提供された抜粋:
##############################

歴史的な音楽家であるベートーヴェン。天才的な音楽家でしたが、20代という若さで難聴になってしまいます。ピアノを耳に当てたり、歯と鍵盤を繋ぐなど、骨伝導で作曲を続た話はとても有名です。彼は慢性的な腹痛や下痢など、健康面にいつも悩まされていたそうです。死後に行われた解剖では肝臓、腎臓、脾臓など多くの内臓に損傷が見られました。これらの病の原因には様々な説がありますが、その中の1つに鉛中毒だったからというものがあります。
ベートーヴェンの死因とワインの関係性
この説を裏付ける証拠として近年の調査でベートーヴェンの毛髪から通常の100倍近い鉛が検出され、
注目を集めました。鉛は聴覚や精神に悪影響を与えます。ではベートーヴェンはどのようにして鉛を体内に取り込んでしまったのでしょう?これにも諸説あるのですが、その1つがワインから鉛を摂取したというものがあります。

##############################

保存データ:
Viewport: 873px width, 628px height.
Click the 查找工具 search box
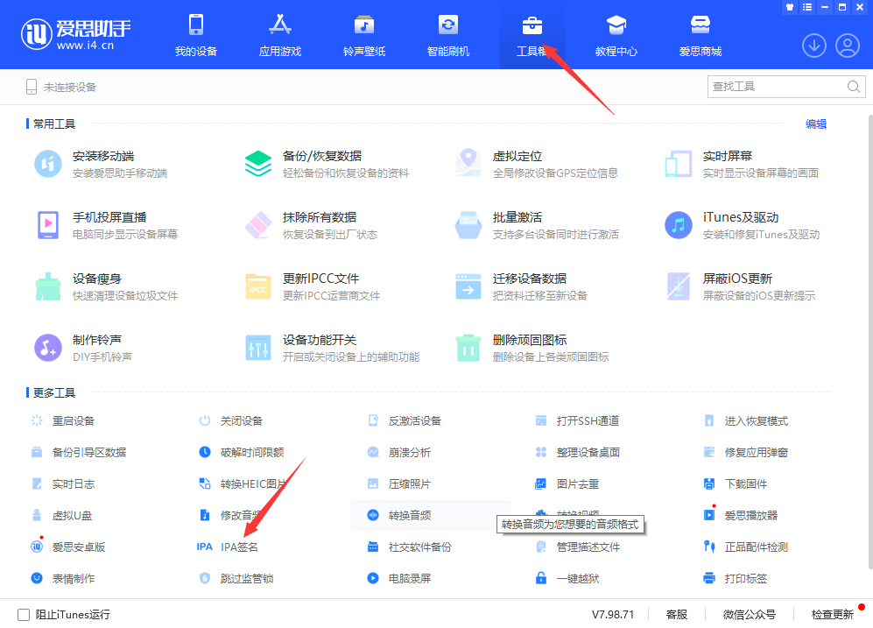(779, 86)
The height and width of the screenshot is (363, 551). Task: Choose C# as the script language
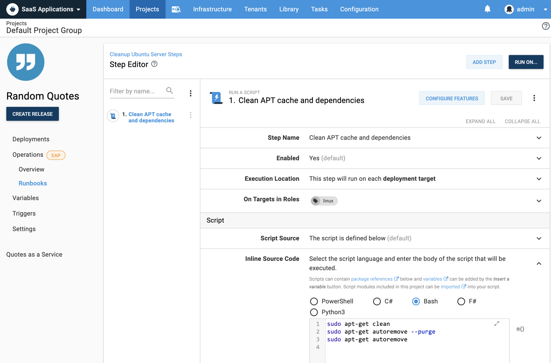point(377,301)
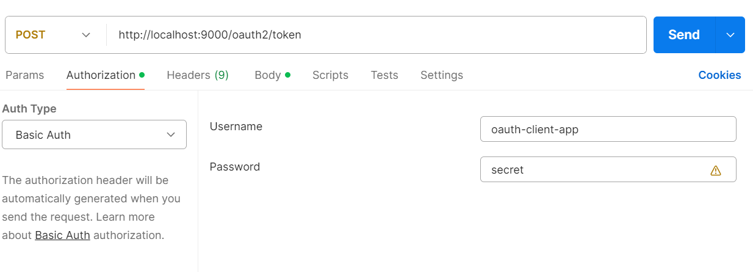Open the POST HTTP method dropdown
Screen dimensions: 753x272
(54, 35)
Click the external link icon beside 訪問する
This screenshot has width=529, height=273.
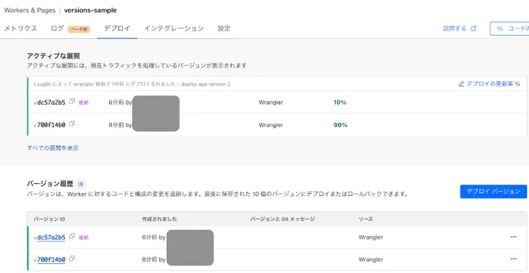tap(473, 29)
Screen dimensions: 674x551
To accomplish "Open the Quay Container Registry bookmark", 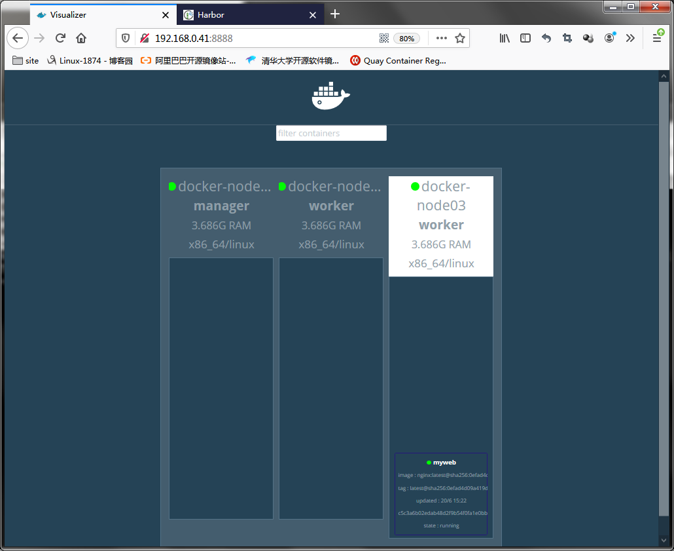I will [x=398, y=60].
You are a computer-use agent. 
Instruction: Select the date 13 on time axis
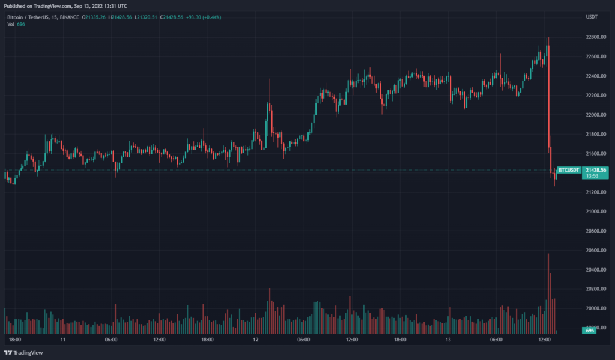pos(448,340)
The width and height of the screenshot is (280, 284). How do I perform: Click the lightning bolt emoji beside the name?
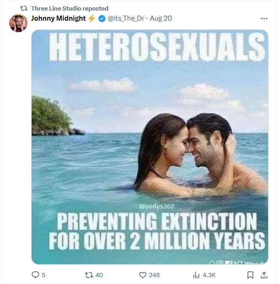[x=92, y=18]

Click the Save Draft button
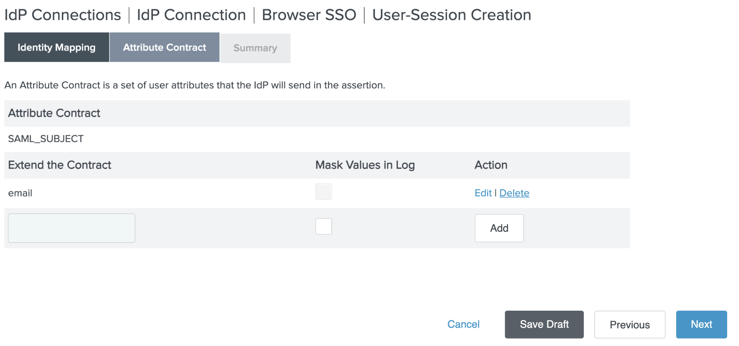pos(544,324)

##############################

課題一覧:
1. ベートーヴェンと鉛についての抜粋から、「ベートーヴェンの死因とワインの関係性」から「取したというものがあります。」までを両端も含めてそのまま書き写せ。
2. ベートーヴェンと鉛についての抜粋によると、近年の調査でベートーヴェンの毛髪から検出された鉛は通常の何倍近くだったか。

練習問題の解答:
1.
ベートーヴェンの死因とワインの関係性
この説を裏付ける証拠として近年の調査でベートーヴェンの毛髪から通常の100倍近い鉛が検出され、
注目を集めました。鉛は聴覚や精神に悪影響を与えます。ではベートーヴェンはどのようにして鉛を体内に取り込んでしまったのでしょう?これにも諸説あるのですが、その1つがワインから鉛を摂取したというものがあります。

2. 通常の100倍近く。